- **WORK REQUEST**
Output only the lines that run from the line holding "Task: Toggle Show scrollbar mini-map checkbox" to the end of the data below, including both ends, without any pictures.

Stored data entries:
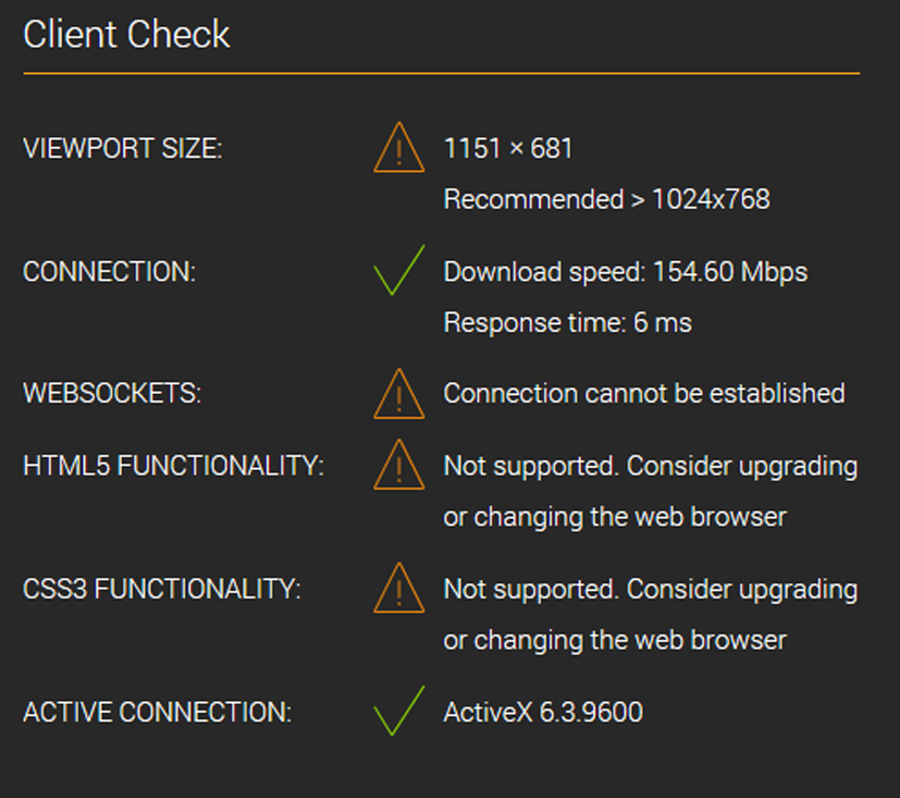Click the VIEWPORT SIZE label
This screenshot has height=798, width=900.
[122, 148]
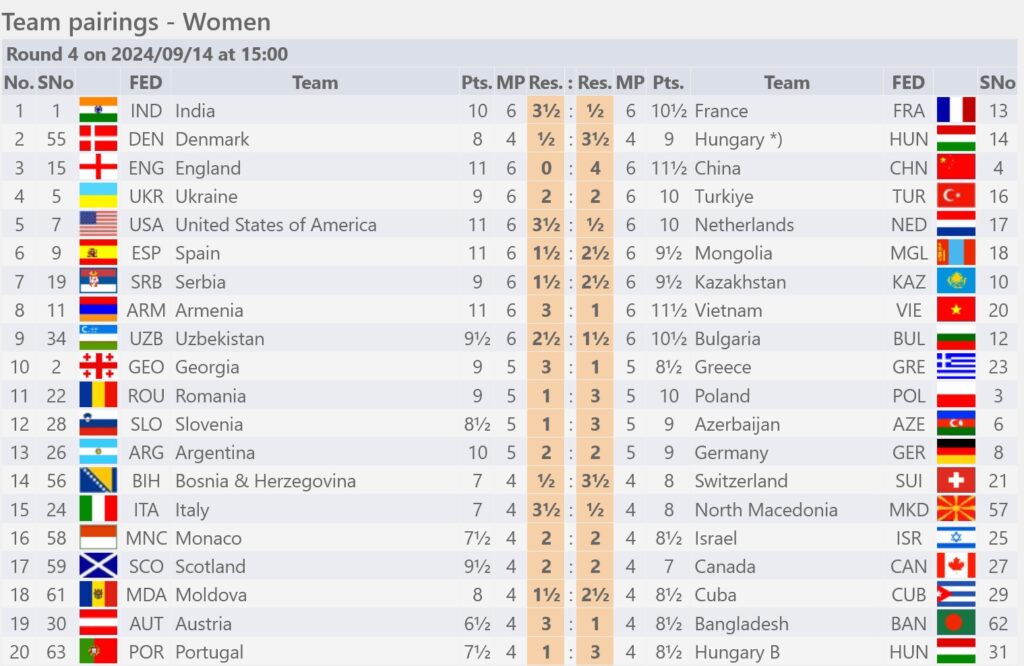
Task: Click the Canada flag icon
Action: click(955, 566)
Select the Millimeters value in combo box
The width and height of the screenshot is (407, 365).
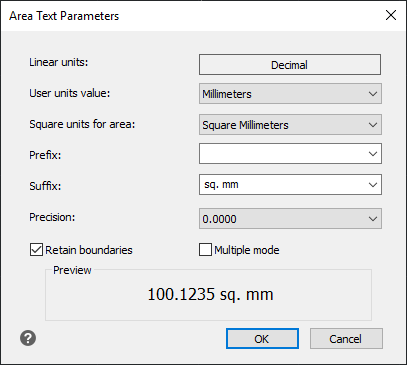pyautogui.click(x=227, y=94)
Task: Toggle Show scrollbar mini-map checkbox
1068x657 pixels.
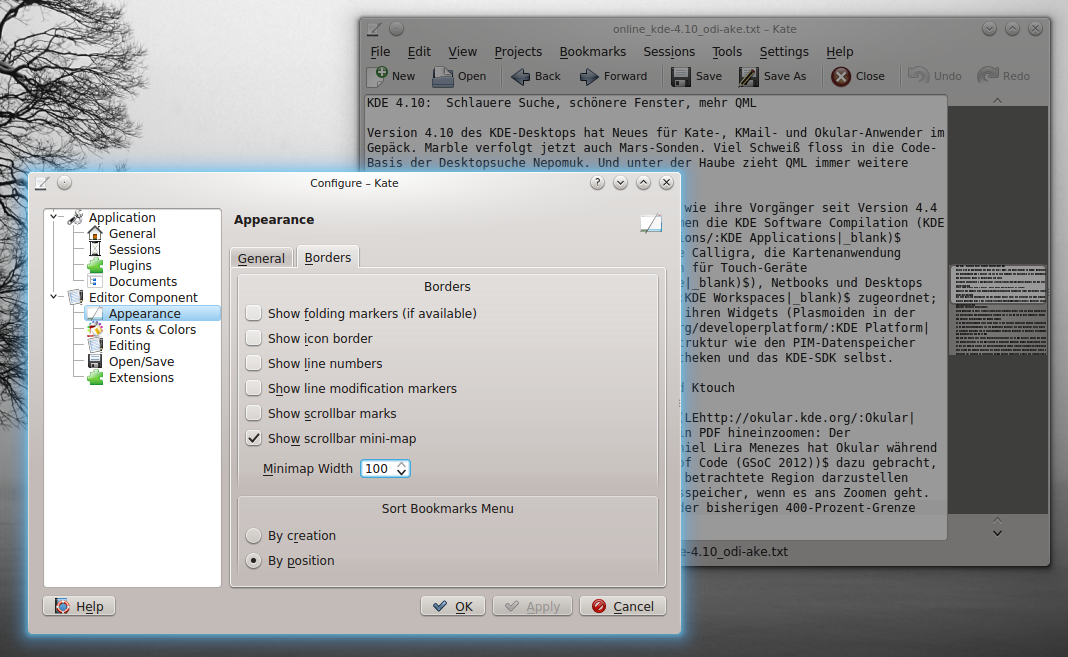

- **TASK RESULT**
Task: Toggle Show scrollbar mini-map checkbox
1068x657 pixels.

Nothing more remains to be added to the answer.